━━━━━ Provided information ━━━━━
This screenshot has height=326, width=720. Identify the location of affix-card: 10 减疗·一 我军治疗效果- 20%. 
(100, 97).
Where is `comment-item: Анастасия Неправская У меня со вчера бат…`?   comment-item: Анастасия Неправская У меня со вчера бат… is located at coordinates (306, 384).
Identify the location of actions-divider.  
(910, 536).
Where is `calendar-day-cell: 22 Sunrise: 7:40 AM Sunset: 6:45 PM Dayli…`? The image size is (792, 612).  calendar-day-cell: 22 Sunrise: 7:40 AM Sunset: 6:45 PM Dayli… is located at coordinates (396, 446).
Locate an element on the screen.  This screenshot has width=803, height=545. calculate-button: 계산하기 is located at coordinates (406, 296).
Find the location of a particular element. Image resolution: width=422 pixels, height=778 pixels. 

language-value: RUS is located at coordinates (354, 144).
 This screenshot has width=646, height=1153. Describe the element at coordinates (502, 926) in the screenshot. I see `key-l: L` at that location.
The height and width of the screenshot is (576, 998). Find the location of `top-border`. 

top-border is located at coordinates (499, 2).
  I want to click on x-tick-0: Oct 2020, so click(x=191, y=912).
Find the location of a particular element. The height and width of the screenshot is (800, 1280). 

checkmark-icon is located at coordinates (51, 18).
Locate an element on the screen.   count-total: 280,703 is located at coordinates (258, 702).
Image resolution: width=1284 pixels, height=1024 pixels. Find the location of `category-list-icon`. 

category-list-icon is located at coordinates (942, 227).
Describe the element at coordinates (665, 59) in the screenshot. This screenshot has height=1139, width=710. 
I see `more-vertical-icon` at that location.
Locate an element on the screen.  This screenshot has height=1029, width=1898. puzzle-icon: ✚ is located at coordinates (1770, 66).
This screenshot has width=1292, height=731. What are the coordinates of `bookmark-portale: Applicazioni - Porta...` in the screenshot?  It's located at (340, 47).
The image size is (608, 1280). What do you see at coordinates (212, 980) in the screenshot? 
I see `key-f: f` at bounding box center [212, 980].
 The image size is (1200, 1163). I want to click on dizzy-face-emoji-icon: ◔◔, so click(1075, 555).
━━━━━
**Try it**: Format the data as a JSON list of strings, starting at the first line and ending at the line containing "I want to click on x-tick-0: Oct". Use one string per line and skip blank lines.

**Result of this exercise**:
[
  "This screenshot has height=326, width=720. Identify the location of affix-card: 10 减疗·一 我军治疗效果- 20%. ",
  "(100, 97).",
  "Where is `comment-item: Анастасия Неправская У меня со вчера бат…`?   comment-item: Анастасия Неправская У меня со вчера бат… is located at coordinates (306, 384).",
  "Identify the location of actions-divider.  ",
  "(910, 536).",
  "Where is `calendar-day-cell: 22 Sunrise: 7:40 AM Sunset: 6:45 PM Dayli…`? The image size is (792, 612).  calendar-day-cell: 22 Sunrise: 7:40 AM Sunset: 6:45 PM Dayli… is located at coordinates (396, 446).",
  "Locate an element on the screen.  This screenshot has width=803, height=545. calculate-button: 계산하기 is located at coordinates (406, 296).",
  "Find the location of a particular element. Image resolution: width=422 pixels, height=778 pixels. ",
  "language-value: RUS is located at coordinates (354, 144).",
  " This screenshot has width=646, height=1153. Describe the element at coordinates (502, 926) in the screenshot. I see `key-l: L` at that location.",
  "The height and width of the screenshot is (576, 998). Find the location of `top-border`. ",
  "top-border is located at coordinates (499, 2).",
  "  I want to click on x-tick-0: Oct 2020, so click(x=191, y=912)."
]